IsaacComputeRTXLidarPointCloud

[‘This node reads from the an RTX Lidar sensor and holds point cloud data buffers’]

Inputs

• exec (execution): The input execution port.

• dataPtr (uint64): Pointer to LiDAR render result.

• keepOnlyPositiveDistance (bool): Keep points only if the return distance is > 0. Default to True.

• accuracyErrorAzimuthDeg (float): Accuracy error of azimuth in degrees applied to all points equally.

• accuracyErrorElevationDeg (float): Accuracy error of elevation in degrees applied to all points equally.

• accuracyErrorPosition (float[3]): Position offset applied to all points equally.

• renderProductPath (token): Path of the renderProduct to wait for being rendered.

Outputs

• exec (execution): Output execution triggers when lidar sensor has data.

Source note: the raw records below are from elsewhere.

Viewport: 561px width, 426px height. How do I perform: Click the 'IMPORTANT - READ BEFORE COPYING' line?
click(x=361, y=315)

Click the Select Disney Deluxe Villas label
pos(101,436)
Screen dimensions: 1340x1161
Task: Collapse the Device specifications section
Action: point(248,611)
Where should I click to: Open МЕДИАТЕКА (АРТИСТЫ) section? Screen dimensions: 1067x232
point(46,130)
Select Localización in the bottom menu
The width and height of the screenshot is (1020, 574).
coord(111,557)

• transform (matrixd[4]): The transform matrix from lidar to world coordinates.

• dataPtr (uint64): Buffer of points containing point cloud data in Lidar coordinates.

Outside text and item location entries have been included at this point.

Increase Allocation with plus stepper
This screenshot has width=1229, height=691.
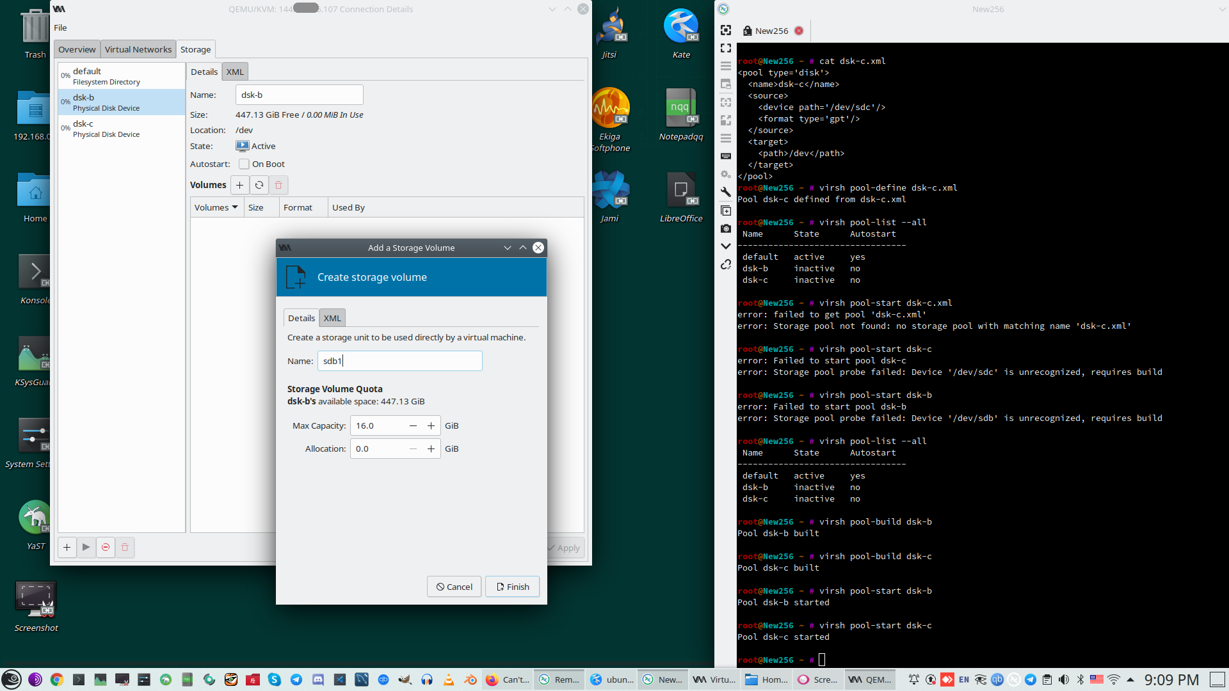[x=431, y=449]
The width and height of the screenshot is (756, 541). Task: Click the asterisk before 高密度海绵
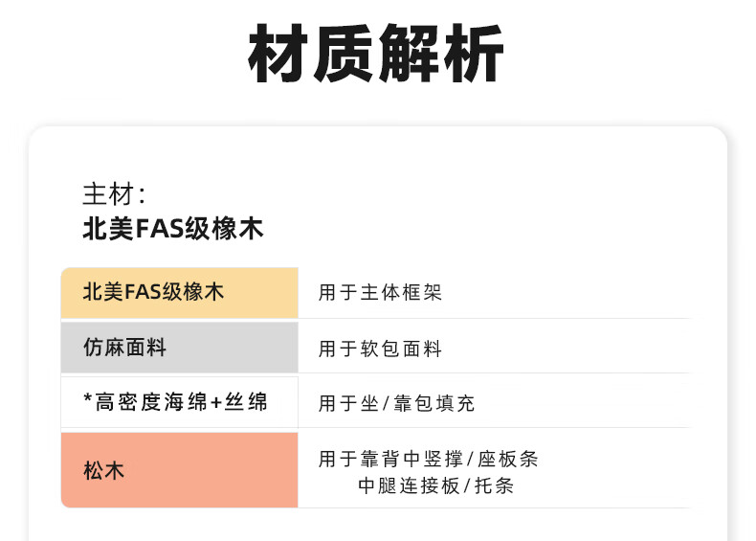coord(87,398)
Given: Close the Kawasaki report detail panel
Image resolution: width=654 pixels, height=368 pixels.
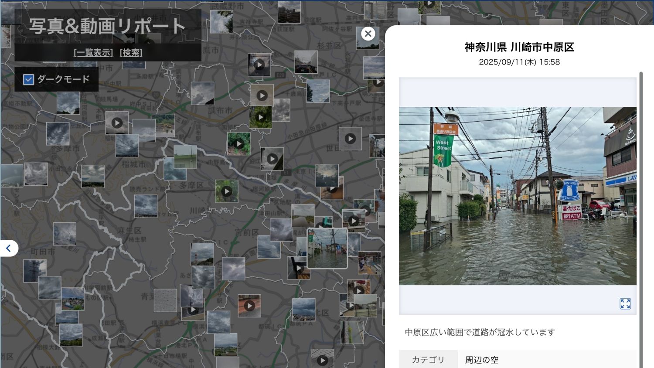Looking at the screenshot, I should tap(368, 34).
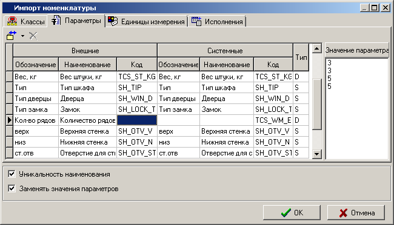Click the Значение параметра column header
394x225 pixels.
[357, 50]
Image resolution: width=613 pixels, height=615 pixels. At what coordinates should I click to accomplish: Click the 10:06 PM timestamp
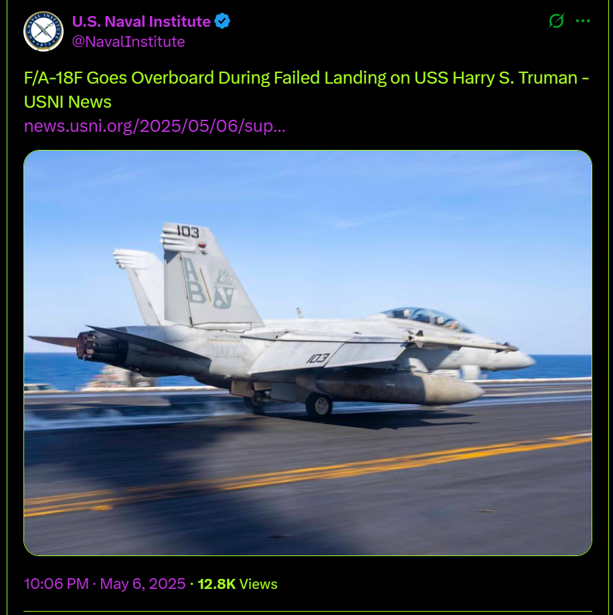click(56, 584)

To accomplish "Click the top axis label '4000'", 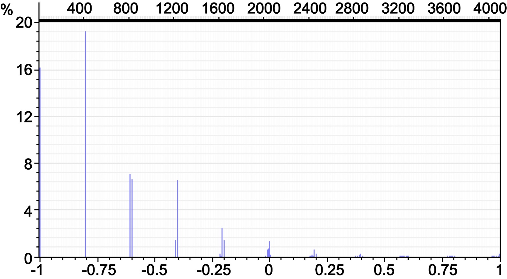I will 490,8.

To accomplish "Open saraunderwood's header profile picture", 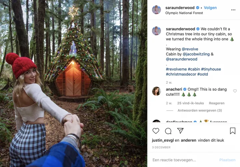I will [x=156, y=10].
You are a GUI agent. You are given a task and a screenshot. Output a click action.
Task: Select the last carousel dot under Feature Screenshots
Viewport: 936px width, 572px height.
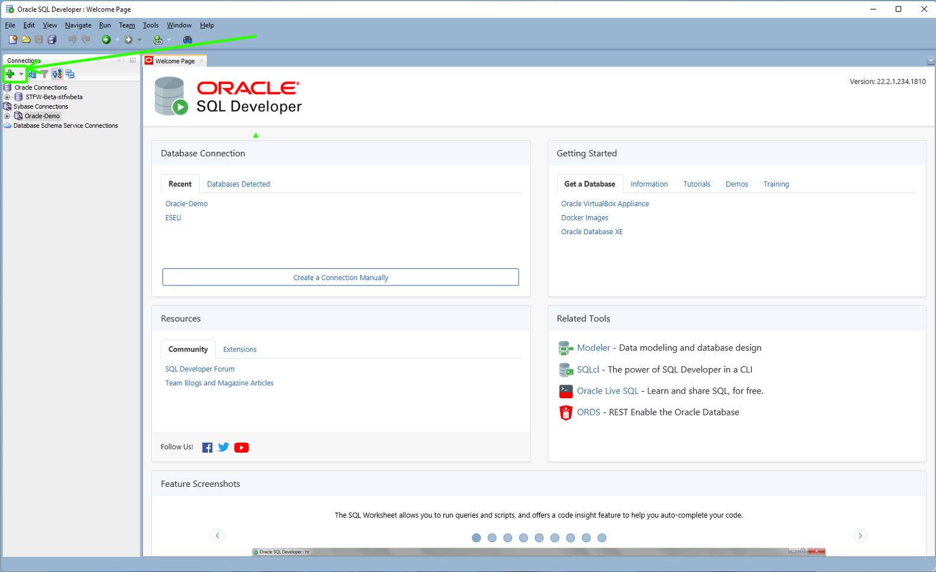(x=602, y=538)
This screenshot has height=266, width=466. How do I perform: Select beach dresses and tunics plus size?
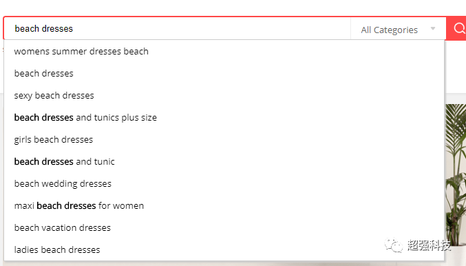click(x=224, y=117)
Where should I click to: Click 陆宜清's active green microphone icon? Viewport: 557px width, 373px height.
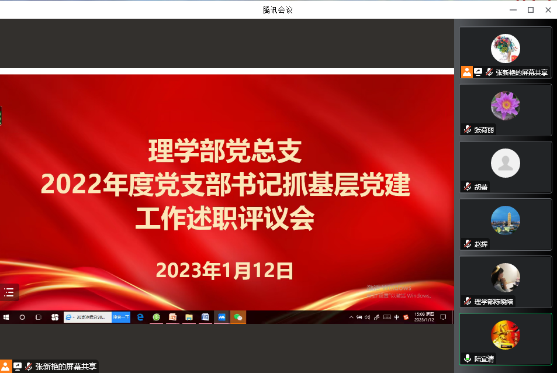pyautogui.click(x=468, y=358)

• cudaDeviceIndex (int): Index of the device where the data lives (-1 for host data).

• bufferSize (uint64): Size (in bytes) of the buffer (0 if the input is a texture).

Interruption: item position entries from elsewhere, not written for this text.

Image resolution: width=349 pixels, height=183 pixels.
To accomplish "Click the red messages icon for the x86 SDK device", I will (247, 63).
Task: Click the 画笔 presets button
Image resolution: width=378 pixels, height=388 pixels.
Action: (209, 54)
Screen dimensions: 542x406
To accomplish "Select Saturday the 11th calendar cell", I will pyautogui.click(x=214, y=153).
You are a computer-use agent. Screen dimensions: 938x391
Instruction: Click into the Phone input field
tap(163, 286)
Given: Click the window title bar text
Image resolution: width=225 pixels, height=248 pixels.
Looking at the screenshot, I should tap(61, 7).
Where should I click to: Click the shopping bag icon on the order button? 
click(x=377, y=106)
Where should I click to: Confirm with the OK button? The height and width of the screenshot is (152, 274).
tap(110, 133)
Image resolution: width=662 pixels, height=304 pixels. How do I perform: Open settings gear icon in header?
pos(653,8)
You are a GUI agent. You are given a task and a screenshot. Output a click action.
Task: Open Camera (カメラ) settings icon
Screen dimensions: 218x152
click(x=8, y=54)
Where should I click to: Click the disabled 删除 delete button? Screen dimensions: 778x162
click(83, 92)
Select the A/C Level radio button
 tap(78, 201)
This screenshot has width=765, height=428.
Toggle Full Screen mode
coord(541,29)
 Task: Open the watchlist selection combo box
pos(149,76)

• intensity (float[]): intensity [0,1].

• range (float[]): range in m.

• azimuth (float[]): azimuth in rad [-pi,pi].

• elevation (float[]): elevation in rad [-pi/2, pi/2].

• height (uint): Height of point cloud buffer, will always return 1.

• width (uint): 3 x Width or number of points in point cloud buffer.

IsaacComputeRTXLidarFlatScan

[‘This node reads from the an RTX Lidar sensor and holds flat scan buffers’]

Inputs

• exec (execution): The input execution port.

• dataPtr (uint64): Pointer to LiDAR render result.

• bufferSize (uint64): Size (in bytes) of the buffer (0 if the input is a texture).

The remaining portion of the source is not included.